------ Records supplied ------

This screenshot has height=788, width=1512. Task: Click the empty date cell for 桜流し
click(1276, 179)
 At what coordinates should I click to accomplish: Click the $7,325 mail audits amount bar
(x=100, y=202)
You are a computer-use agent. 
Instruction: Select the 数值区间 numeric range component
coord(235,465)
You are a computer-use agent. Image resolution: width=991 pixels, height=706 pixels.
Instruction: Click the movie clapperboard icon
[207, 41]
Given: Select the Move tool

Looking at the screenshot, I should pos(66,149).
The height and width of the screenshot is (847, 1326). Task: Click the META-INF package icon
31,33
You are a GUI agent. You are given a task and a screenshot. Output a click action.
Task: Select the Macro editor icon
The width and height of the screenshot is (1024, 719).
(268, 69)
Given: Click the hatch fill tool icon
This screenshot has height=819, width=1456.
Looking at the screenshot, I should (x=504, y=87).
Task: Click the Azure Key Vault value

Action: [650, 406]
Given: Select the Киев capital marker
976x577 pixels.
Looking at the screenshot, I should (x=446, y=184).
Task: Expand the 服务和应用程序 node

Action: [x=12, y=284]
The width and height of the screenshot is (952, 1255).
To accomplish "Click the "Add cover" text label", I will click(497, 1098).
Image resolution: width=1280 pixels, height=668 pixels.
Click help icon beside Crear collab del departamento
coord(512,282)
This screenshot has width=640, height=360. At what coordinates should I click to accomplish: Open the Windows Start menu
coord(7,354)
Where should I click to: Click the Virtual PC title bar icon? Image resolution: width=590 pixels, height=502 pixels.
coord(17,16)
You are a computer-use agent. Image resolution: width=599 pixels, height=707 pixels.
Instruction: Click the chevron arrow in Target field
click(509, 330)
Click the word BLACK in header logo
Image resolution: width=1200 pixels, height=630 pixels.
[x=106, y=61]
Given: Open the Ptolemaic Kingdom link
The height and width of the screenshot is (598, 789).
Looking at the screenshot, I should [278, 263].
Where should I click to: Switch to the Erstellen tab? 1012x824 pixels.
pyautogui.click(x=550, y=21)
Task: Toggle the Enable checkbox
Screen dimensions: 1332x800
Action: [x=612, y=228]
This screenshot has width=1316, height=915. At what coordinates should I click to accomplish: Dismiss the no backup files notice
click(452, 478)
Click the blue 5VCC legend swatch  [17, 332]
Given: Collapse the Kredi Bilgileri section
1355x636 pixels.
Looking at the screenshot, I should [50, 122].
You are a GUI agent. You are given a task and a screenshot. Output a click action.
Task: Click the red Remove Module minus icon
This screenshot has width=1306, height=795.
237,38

------

» **Exercise requirements**
What lines of the material above hold the string "agent"? Please copy them.

» **Result for this exercise**
You are a computer-use agent. 
You are a computer-use agent. Image resolution: width=991 pixels, height=706 pixels.
You are a GUI agent. You are given a task and a screenshot. Output a click action.
You are a computer-use agent. Image resolution: width=599 pixels, height=707 pixels.
You are a GUI agent. You are given a task and a screenshot. Output a click action.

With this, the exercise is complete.